To determine which of the given differential equations cannot be solved using the variable separable method, we need to analyze each option to see if we can separate the variables \(x\) and \(y\). The variable separable method allows us to write the equation in the form \(f(y) dy = g(x) dx\). Let's analyze the options step by step: ### Step 1: Analyze Option A The equation is given by: \[ \frac{dy}{dx} = e^{x+y} + e^{-x+y} \] We can rewrite the right-hand side: \[ e^{x+y} + e^{-x+y} = e^y(e^x + e^{-x}) \] Now, we can separate the variables: \[ \frac{dy}{e^y} = (e^x + e^{-x}) dx \] This can be integrated as: \[ \int \frac{dy}{e^y} = \int (e^x + e^{-x}) dx \] Thus, Option A can be solved using the variable separable method. ### Step 2: Analyze Option B The equation is given by: \[ (y^2 - 2xy) dx = (x^2 - 2xy) dy \] Rearranging gives: \[ \frac{y^2 - 2xy}{x^2 - 2xy} = \frac{dy}{dx} \] This does not allow for a clear separation of variables since both sides involve mixed terms of \(x\) and \(y\). We can try factoring: \[ y(y - 2x) dx = x(x - 2y) dy \] However, when we try to separate the variables, we find that we cannot isolate \(dy\) and \(dx\) into separate functions of \(x\) and \(y\) respectively.
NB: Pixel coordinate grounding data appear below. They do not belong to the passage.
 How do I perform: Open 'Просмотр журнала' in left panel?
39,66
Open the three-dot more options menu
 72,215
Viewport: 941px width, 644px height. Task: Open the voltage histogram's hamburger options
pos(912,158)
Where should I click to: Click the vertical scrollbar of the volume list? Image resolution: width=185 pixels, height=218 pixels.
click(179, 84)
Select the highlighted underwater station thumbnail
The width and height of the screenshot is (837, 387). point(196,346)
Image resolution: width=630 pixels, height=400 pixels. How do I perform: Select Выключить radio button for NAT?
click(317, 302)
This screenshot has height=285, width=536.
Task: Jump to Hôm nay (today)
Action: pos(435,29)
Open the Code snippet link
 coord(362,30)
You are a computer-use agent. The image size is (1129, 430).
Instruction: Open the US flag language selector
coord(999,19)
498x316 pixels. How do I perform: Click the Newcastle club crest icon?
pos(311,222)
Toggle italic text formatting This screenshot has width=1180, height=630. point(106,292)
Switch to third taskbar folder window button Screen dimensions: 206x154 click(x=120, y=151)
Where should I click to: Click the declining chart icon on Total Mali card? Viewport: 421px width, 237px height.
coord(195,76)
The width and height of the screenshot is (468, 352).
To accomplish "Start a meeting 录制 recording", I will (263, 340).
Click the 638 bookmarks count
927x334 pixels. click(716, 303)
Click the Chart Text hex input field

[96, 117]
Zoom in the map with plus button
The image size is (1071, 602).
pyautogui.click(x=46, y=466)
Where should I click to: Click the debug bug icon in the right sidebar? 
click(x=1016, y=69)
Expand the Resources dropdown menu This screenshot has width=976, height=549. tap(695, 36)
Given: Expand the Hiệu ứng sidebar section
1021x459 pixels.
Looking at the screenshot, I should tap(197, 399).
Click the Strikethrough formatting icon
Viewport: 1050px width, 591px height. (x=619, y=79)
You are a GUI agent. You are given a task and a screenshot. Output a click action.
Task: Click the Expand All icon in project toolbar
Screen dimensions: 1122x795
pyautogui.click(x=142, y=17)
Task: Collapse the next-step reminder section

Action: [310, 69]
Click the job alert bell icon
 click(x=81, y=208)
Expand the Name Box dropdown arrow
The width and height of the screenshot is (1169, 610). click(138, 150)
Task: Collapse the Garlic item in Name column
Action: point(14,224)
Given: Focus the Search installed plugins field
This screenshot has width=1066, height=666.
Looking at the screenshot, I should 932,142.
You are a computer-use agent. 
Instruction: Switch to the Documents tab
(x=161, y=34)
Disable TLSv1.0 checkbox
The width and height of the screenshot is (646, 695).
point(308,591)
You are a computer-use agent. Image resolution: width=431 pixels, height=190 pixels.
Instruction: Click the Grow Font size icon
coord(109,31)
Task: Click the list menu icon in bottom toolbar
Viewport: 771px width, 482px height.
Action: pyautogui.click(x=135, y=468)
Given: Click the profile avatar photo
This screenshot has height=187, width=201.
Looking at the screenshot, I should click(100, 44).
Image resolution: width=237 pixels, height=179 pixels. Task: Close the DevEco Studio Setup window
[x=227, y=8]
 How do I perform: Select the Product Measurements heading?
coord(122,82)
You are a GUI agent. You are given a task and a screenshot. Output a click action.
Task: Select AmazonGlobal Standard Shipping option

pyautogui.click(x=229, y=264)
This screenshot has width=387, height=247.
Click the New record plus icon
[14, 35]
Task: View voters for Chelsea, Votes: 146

Thus, Option B cannot be solved using the variable separable method. ### Step 3: Analyze Option C Assuming Option C is: \[ \frac{dy}{dx} = x^2 + y^2 \] We can separate the variables: \[ \frac{dy}{y^2} = (x^2) dx \] This can be integrated as: \[ \int \frac{dy}{y^2} = \int x^2 dx \] Thus, Option C can be solved using the variable separable method. ### Step 4: Analyze Option D Assuming Option D is: \[ \frac{dy}{dx} = \frac{y}{x} \] This can be easily separated: \[ \frac{dy}{y} = \frac{dx}{x} \] This can be integrated as: \[ \int \frac{dy}{y} = \int \frac{dx}{x} \] Thus, Option D can also be solved using the variable separable method. ### Conclusion After analyzing all options, we find that: - Option A can be solved using the variable separable method. - Option B cannot be solved using the variable separable method. - Option C can be solved using the variable separable method. - Option D can be solved using the variable separable method. Therefore, the answer to the question is: **Option B** cannot be solved using the variable separable method.